Actions to take:
1. In the passage on transferable skills resumes, translate this sentence into Spanish: "Honestly, transferable skills resumes are great for an employer: Instead of a keyword-stuffed mess, you'll get more insightful, skills-based information."
2. Write the next part of the passage on transferable skills resumes, picking up after its final sentence.

Selected text:
Often, when candidates don’t have a lot of job experience that is directly relevant to the role at hand, they’ll apply with a resume that focuses heavily on transferable skills. For example, a candidate who has never worked in sales before might use their experience managing a fundraiser for their kid’s sports team to show off their customer service skills.
Honestly, transferable skills resumes are great for an employer: Instead of a keyword-stuffed mess, you’ll get more insightful, skills-based information.
More recently, however, the transferable skills candidates list on their resumes have been looking different than usual. Some might mention games, gardening, or even learning an instrument — things that are much harder to connect to a role than running a fundraiser might be.
The reason for this shift in skills? The pandemic. Many lost their jobs, leaving employment gaps on their resumes. They couldn’t fill those gaps through traditional means, like volunteering, thanks to the lockdowns. So, as people return to the job market, they’re choosing to emphasize the skills they picked up during their time away from work.
Many individuals are in this position. According to a recent survey of 750 American adults, 33 percent turned to arts and crafts during the pandemic, 33 percent played board games, 30 percent started DIY projects, and 21 percent baked.

Recorded data:
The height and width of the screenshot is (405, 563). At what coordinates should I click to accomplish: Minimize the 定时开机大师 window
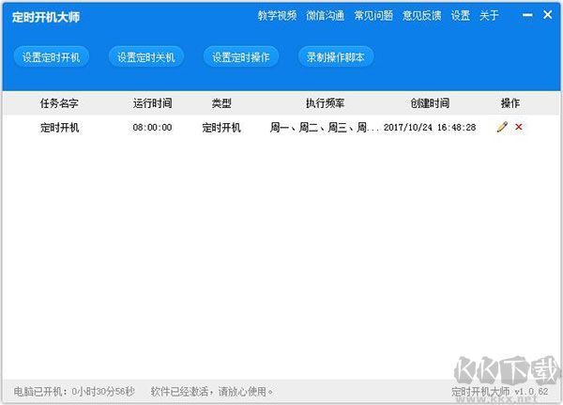[x=526, y=15]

Written answers:
1. Sinceramente, los currículums basados en habilidades transferibles son excelentes para un empleador: en lugar de un revoltijo repleto de palabras clave, obtendrás información más reveladora y centrada en las habilidades.

2.
While it may feel strange to see something like “learned to meditate” on a resume, don’t toss it out just to narrow down the mountain of candidates. These nontraditional skills really can tell you something about a candidate. Here are four things you can learn from the pandemic hobbies a person includes on their resume:
1. They Are Disciplined Enough to Teach Themselves
Teaching yourself something takes work. You must stick to your goals, actively seek out knowledge, and have lots of patience. All of these are valuable qualities in the workplace. According to LinkedIn, project management and learning and development are among the most in-demand skills right now — and teaching yourself something new requires a little of both.
Regardless of whether the hobby itself is relevant to the position, a candidate’s commitment to learning something proves they have the will to try new things and move outside of their comfort zone.
2. They Don’t Give Up After Failing
When learning something new, a person is bound to fail a few times. If you want to get really good at a board game, you’ll inevitably lose several times along the way. If you try your hand at DIY furniture, the first piece you make probably won’t be your best. You can be confident that those who now take pride in their pandemic hobbies have the fortitude to keep trying when the going gets tough.
To get from these initial failures to their current successes, these candidates had to solve some problems. When they made mistakes, they had to analyze the steps that led them to their mistakes, find ways to improve, and test new solutions.
They also had to research. When trying a new task you haven’t encountered before, intuitively identifying solutions isn’t easy. These candidates likely scoured the internet for trustworthy bloggers, YouTubers, and other experts to get the help they needed to take their skills to the next level.
These are definitely qualities to look for in potential hires. Returning to the LinkedIn research cited above, problem-solving skills and digital literacy are among the most sought-after skills today.
3. They Believe in Themselves
You definitely want to hire people who believe in themselves. According to research from ResumeLab, people who believe in themselves are also more likely to believe in their coworkers and managers, and that’s great for team motivation and morale.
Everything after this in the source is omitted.